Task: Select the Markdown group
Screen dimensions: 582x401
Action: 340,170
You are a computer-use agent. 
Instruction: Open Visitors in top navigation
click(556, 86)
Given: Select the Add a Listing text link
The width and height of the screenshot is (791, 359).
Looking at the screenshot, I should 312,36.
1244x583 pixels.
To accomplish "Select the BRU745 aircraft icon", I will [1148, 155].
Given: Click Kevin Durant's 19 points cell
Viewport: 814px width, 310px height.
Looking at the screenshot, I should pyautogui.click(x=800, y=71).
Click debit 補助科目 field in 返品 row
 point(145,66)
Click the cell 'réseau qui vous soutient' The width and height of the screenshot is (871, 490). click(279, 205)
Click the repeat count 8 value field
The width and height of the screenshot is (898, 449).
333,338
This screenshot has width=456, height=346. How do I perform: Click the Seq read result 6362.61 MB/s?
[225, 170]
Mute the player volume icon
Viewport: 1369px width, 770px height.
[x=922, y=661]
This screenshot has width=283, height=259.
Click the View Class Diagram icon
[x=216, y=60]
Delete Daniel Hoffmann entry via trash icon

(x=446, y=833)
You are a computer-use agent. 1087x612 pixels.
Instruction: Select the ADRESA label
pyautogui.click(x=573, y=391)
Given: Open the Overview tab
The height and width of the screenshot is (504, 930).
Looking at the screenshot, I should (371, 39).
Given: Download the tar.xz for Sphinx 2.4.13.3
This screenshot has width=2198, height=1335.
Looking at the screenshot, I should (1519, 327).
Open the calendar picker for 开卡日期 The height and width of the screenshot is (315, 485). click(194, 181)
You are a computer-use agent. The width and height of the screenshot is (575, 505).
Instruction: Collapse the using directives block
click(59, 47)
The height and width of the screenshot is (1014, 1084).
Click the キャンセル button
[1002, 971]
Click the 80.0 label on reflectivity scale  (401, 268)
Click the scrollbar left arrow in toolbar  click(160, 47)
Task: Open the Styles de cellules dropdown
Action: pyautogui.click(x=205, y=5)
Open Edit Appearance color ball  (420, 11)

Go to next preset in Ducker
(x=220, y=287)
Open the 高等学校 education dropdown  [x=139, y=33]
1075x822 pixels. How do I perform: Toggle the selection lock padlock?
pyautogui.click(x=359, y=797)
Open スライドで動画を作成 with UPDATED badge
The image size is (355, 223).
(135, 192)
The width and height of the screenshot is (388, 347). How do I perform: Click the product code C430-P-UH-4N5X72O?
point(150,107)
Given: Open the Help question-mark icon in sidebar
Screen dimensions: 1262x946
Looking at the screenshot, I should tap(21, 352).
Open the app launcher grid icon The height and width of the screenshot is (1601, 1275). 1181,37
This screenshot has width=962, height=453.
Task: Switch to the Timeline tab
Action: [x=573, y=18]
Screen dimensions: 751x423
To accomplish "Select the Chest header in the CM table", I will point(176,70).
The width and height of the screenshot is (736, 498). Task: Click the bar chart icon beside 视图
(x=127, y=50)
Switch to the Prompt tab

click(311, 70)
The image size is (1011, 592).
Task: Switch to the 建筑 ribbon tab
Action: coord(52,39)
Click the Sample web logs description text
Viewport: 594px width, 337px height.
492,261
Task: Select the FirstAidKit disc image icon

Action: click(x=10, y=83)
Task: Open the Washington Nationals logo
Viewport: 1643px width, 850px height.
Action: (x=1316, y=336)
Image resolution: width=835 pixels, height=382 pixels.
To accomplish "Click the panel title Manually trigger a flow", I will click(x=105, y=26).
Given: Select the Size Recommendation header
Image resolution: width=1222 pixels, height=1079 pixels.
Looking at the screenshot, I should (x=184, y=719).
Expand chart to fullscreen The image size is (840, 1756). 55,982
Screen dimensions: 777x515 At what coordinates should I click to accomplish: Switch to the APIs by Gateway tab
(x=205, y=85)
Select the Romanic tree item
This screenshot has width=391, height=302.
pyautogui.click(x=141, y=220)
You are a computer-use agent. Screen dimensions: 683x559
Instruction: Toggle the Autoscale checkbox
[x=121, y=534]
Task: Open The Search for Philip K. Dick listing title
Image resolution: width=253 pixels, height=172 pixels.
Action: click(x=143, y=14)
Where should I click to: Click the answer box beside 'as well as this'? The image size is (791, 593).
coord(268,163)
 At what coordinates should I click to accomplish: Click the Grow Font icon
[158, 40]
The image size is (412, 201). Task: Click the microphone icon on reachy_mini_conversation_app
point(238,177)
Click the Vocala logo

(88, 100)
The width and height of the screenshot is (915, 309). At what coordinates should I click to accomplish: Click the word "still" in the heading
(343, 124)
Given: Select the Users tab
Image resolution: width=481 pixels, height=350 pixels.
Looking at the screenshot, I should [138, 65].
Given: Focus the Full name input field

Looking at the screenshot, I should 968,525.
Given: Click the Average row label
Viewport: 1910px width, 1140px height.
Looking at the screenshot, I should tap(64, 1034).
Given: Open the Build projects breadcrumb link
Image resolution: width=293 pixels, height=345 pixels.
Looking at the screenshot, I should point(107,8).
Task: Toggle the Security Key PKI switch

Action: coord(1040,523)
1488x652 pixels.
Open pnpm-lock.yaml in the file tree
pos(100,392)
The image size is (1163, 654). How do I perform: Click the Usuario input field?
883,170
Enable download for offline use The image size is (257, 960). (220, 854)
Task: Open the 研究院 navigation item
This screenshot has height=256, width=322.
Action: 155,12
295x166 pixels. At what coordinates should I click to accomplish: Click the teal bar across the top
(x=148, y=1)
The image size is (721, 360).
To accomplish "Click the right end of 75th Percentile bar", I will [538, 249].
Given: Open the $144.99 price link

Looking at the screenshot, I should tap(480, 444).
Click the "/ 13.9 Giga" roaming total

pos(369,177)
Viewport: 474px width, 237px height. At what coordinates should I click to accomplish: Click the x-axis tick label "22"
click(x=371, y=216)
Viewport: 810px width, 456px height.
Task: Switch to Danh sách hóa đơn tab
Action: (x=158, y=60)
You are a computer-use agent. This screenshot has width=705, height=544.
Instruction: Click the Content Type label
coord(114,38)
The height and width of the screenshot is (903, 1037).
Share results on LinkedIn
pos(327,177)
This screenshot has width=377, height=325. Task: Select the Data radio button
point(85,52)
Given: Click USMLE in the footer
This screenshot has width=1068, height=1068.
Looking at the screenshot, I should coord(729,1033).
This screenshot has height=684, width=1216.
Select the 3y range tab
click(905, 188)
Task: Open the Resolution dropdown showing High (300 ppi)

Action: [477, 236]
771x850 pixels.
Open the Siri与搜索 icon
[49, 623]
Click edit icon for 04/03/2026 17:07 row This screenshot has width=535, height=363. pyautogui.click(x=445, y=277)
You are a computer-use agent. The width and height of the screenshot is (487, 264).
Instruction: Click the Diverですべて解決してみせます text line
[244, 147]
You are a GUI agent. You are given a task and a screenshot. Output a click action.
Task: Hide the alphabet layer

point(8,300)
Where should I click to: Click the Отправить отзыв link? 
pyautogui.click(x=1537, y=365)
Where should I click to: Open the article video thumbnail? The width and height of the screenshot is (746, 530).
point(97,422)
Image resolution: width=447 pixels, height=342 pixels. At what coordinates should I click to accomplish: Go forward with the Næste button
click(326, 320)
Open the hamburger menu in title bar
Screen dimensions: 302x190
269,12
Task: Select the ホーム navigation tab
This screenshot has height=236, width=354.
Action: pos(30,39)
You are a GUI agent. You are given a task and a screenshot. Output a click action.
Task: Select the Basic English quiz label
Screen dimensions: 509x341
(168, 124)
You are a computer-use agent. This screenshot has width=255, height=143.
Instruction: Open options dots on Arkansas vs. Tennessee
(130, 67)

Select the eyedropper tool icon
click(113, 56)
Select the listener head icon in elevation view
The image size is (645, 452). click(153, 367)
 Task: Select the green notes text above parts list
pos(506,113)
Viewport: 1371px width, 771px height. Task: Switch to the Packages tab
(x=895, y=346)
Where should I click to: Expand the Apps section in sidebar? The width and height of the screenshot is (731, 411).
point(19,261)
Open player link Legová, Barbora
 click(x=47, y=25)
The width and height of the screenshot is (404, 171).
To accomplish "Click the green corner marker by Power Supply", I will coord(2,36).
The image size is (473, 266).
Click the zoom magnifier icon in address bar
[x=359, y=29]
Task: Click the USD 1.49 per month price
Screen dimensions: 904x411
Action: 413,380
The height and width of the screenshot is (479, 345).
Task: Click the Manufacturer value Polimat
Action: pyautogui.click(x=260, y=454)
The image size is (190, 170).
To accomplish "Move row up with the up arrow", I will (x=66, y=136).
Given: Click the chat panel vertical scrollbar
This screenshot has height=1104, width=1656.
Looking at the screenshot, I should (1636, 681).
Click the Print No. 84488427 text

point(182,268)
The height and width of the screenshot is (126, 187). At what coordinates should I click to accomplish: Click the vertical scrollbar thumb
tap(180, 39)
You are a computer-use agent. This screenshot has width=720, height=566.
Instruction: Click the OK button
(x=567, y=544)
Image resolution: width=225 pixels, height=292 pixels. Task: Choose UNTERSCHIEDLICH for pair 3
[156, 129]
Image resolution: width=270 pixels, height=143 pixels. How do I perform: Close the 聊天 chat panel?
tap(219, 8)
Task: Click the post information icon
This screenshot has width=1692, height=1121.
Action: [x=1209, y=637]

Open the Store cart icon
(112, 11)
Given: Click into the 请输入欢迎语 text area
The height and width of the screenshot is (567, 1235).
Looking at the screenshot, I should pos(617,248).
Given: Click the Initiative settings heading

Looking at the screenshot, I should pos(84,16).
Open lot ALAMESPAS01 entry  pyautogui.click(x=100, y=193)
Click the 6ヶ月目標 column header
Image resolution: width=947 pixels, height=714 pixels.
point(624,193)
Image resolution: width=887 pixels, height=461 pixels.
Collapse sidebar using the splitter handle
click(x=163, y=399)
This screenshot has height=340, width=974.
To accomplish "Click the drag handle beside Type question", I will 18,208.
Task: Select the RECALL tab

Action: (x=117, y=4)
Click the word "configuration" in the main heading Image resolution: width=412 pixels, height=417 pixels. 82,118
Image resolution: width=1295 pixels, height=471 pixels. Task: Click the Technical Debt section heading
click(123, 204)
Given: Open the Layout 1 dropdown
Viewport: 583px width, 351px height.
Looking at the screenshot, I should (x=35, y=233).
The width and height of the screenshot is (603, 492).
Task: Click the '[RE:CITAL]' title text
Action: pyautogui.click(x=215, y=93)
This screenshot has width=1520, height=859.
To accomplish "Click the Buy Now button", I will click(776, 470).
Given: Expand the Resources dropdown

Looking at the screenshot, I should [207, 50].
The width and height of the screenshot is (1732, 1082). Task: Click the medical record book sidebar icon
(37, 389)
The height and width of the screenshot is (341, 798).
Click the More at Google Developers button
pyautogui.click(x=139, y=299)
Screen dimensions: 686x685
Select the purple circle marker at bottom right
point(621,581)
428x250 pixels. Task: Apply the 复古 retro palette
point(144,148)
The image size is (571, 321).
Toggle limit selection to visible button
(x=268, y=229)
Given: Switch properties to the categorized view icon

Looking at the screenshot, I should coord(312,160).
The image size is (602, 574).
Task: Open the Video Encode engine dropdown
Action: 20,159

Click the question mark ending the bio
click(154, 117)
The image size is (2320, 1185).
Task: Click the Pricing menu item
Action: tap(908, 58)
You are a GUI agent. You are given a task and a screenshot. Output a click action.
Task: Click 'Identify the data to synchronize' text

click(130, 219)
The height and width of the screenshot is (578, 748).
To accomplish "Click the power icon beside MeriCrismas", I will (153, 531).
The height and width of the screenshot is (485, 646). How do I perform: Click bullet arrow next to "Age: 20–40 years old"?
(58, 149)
***
- _Task objective_:
Could you arrange the lines of the material above, from its first line through the line containing "Looking at the screenshot, I should 312,36.", as a JSON list of strings, one string per line, leaving out any blank lines?

- _Exercise output_:
[
  "Task: Select the Markdown group",
  "Screen dimensions: 582x401",
  "Action: 340,170",
  "You are a computer-use agent. ",
  "Instruction: Open Visitors in top navigation",
  "click(556, 86)",
  "Given: Select the Add a Listing text link",
  "The width and height of the screenshot is (791, 359).",
  "Looking at the screenshot, I should 312,36."
]